Acte 2 : le tour du propriétaire
Avant l’ultime requiem et l’inhumation, celui qui a été, toute sa vie durant au service de la communauté, a fait un tour dans certaines de ses réalisations, telles que le stade municipal Fotso Victor de Bandjoun, la mairie de Pete-Bandjoun, la place des fêtes et la paroisse Christ-roi de Bandjoun.

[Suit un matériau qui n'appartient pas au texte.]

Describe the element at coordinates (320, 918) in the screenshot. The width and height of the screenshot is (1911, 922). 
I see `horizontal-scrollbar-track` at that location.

Victor Fotso dit Fô Ngniapgoung, ce mastodonte du Rdpc dans la région de l’Ouest, fait partie de la toute première génération d’industriels camerounais. Après quelques années passées comme ouvrier agricole puis contremaître, Victor Fotso se lance dans les affaires dans les années 50. Dans la décennie 1970, son groupe compte déjà une vingtaine d’entreprises prospères, présentes dans pas moins de dix pays dans le monde.
L’histoire retiendra l’internationalisation d’Unalor, entreprise de production d’allumettes, vers la Côte d’Ivoire, le Liberia et l’Angola. Celle des piles électriques (Pilcam), les insecticides (Moon Tiger) au Sénégal et au Mali, la fabrique des cahiers (Safca), la distillerie des liqueurs, la culture du haricot vert pour la marque Bonduelle et l’imprimerie nationale au Tchad.
Le groupe Fotso, a également lancé la Commercial Bank (Cbc), qui a ouvert sa première agence à Douala en 1997, avant de se lancer, en 1999, au Tchad (Cbt), en Centrafrique (Cbca), en Guinée équatoriale (Cbge), et même à São Tomé-et-Príncipe (Cobstp). À cela, il faut ajouter la Société financière africaine (Sfa), basée à Douala, mais aussi des investissements immobiliers en France, notamment à Levallois-Perret, opérés par la Compagnie internationale de services (Cis).
Né le 26 juin 1926 à Bandjoun, Victor Fotso laisse derrière lui, une nombreuse famille biologique et politique inconsolable. Comme l’a dit la famille, des obsèques dignes de ce baobab, décédé à Neuilly-Sur-Seine en France le 20 mars 2020 à l’âge de 94 ans, seront organisées à une date ultérieure. Sans doute après le dénouement de la procédure de succession, lancée le 22 juin dernier sous les auspices de maître Rose Blanche Guemdjo Kouam, notaire à Bafoussam.